Neues InsurTech geht an den Start

Digital von Martin Thaler

Das Hamburger StartUp "Haftpflicht Helden" will mit digitalem Haftpflichtschutz punkten. Hier sieht das Unternehmen großes Potenzial - insbesondere bei jungen Erwachsenen.

Gehen mit der Marke "Haftpflicht Helden" an den Start (v.l.): Florian Herbst, Florian Knörrich und Jan Louis Schmidt.

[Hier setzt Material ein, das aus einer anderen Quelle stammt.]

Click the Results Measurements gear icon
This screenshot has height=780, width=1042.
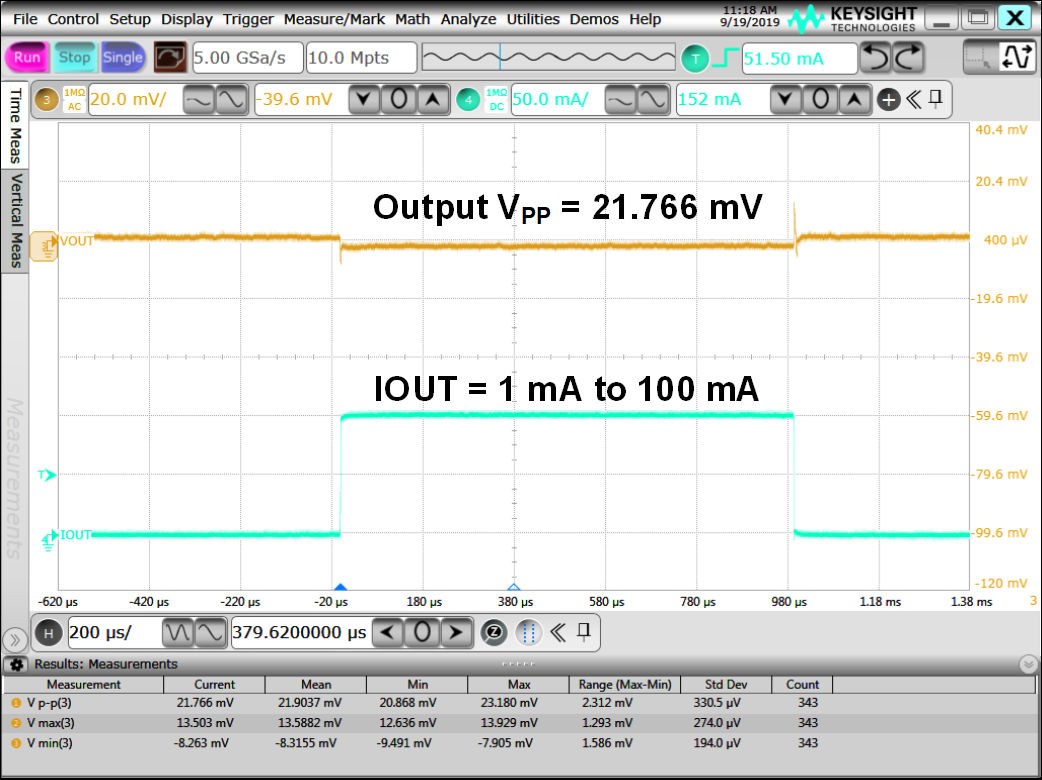click(x=16, y=664)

Gehen mit der Marke "Haftpflicht Helden" an den Start (v.l.): Stefan Herbst, Florian Knörrich und Jan Louis Schmidt. Foto: Haftpflicht Helden

Sie versprechen den „wohl modernsten Haftpflichtschutz Deutschlands“ – in drei Minuten abgeschlossen, täglich kündbar, komplett digital: Mit dem Hamburger InsurTech „Haftpflicht Helden“ betritt ein neues Startup-Unternehmen den Versicherungsmarkt und will den etablierten Versicherern Konkurrenz machen.

Als Assekuradeur steht die Firma Insurance Hero GmbH hinter der Marke „Haftpflicht Helden“, die von Florian Knörrich und Stefan Herbst geführt wird. Als Partner stehen den „Haftpflicht Helden“ die NV-Versicherungen zur Seite.   Punkten möchte das StartUp mit einer Leistungsgarantie. „Sollte es bei einem anderen Versicherer eine bessere Leistung geben, nehmen wir sie automatisch mit auf. Wir übernehmen auch die Bedingungen Deines Altvertrages, falls diese an irgendeiner Stelle besser sein sollten“, heißt es hierzu auf der Webseite des Unternehmens. Die Versicherungssumme beträgt 50 Millionen Euro.

Das Marktpotenzial für Haftpflichtversicherungen sei groß, erklärt das Unternehmen. So hätten mehr als 15 Prozent keine Haftpflichtversicherung – das seien rund sechs Millionen Haushalte. In der Gruppe der bis zu 25-Jährigen – die wohl als Hauptzielgruppe der Hamburger anzusehen ist – seien sogar 38 Prozent nicht versichert. „Junge Erwachsene wollen digitale Angebote, die überall verfügbar sind und einfach funktionieren", glaubt Knörrich. 

Das Hamburger Startup wird nicht das letzte InsurTech-Unternehmen sein, das an den Start geht. Bafin-Präsident Felix Hufeld hatte jüngst erklärt, dass sich die Investitionen in FinTech-Unternehmen in Deutschand im vergangenen Jahr verdoppelt hätten. Über 100 Anfragen erhalte die Finanzaufsicht im Monat zum Thema FinTech.

Investiert haben in jüngster Zeit auch einige Versicherungsunternehmen. So beteiligte sich die Allianz vor kurzem am Berliner StartUp Simplesurance, die Hannover Rück hatte ein Investment beim Berliner FinTech-Inkubator FinLeap bekannt gegeben.